SharePoint Sites are Ideal Integration Points
SharePoint has one thing going for it most of the other players don’t, and that’s an extensible User Interface (UI). Sites involve editable pages and lists that can combine local storage with services provided in other places. Apps can come from anywhere. You can call these composite solutions, portals, dashboards the term doesn’t matter so much as the idea. And if you combine it with work flow processes, those sites aren’t just places where work is put they’re places where work is done.
This Is How You Do Hybrid
There’s nothing “blue sky” about this. In fact, it’s how SharePoint Server 2016 will work. Multiple parts of 2016’s functionality (Delve, for example) will be delivered by services hosted in Office 365. Those services will be surfaced inside of SharePoint sites as apps or connected to from on premises services using the aforementioned APIs.
This will also mean that SharePoint Server 2016 can make use of other cloud services from other companies as well. To some extent, that can be done today, but 2016 will embrace this pattern. Those who adopt it can keep assets in-house but make use of best-of-breed subscription services they snap in and out as needed.
What’s the Catch?
There’s always a catch, a caveat, and this one involves customization. Very few SaaS offerings offer customers the option to completely change their user experience, and since they live and die by service level agreements, I don’t blame them. They provide a known, trusted level of functionality and behavior, and there are limits to which they’ll let a subscriber affect that.
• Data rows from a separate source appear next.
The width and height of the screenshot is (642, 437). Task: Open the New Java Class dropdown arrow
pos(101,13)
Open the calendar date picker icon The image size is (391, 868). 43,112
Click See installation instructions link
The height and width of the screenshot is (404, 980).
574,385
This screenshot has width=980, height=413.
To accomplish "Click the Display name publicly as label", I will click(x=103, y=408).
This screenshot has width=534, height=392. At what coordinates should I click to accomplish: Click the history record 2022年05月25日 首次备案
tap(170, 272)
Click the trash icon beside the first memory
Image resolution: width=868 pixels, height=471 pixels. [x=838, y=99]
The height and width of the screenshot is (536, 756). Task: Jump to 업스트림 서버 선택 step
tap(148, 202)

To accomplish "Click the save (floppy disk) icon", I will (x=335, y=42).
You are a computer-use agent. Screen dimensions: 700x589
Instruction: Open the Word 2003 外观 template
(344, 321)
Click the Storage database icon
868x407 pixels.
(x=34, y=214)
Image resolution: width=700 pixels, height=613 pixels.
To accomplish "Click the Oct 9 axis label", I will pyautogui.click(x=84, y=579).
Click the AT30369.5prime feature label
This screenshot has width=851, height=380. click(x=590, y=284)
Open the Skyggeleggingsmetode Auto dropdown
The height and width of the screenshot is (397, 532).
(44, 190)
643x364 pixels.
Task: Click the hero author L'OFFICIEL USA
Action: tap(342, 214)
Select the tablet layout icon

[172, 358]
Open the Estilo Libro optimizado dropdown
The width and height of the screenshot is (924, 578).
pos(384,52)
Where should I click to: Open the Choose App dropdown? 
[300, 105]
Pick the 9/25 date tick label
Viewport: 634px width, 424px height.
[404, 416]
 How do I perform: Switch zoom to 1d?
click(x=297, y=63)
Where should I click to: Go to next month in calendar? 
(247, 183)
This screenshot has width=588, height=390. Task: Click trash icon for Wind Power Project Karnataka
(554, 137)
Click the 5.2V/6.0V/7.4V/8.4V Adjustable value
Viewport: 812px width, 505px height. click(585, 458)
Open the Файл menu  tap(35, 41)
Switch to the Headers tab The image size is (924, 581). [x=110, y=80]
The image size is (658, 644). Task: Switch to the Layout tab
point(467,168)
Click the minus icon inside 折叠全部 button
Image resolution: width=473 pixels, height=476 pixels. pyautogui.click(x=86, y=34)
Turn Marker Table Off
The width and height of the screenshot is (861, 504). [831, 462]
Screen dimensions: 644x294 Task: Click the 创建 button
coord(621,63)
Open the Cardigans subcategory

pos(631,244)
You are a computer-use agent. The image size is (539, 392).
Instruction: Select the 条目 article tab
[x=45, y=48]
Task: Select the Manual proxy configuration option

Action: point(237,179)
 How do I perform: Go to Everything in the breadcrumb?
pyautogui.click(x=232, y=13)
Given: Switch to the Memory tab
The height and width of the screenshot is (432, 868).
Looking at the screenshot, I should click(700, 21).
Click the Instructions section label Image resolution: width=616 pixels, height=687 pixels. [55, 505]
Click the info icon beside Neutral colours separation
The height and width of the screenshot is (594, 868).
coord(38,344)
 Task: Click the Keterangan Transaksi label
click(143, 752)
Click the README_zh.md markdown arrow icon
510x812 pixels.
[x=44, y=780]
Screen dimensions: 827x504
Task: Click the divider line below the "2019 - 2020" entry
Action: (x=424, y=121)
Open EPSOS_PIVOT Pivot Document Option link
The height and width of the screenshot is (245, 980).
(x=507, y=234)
You can see this in Office 365 itself; newer subscribers don’t have the option to create external facing publishing sites. Intranet and extranet sites offer some visual customization options, but not to the point where one can make SharePoint look like something other than SharePoint.
But that’s not such a bad thing. If you want extremely customized page-based sites that feel more like publishing vehicles than applications, there are best-of-breed SaaS content management systems that do that, and they can pull and push information to SharePoint sites.
It’s worth it. SaaS offerings from Microsoft and others mean you can get something today. “Today” is a very attractive incentive. It’s changing mindsets. Instead of “I want to build X; how will you build it, what will you use, and how long will it take?” the new question is “I want X, and this vendor provides something pretty close. Can we use it? Can we connect it to Y?” As more budget is controlled directly by lines of business, the cost of customization creep becomes much more salient, and tradeoffs become acceptable.
A Better Way Forward
SharePoint is becoming less and less a multifunction server you customize and more of a set of services you use. At the same time, it’s becoming more of a place you can bring everything together and make it do your bidding a very positive thing.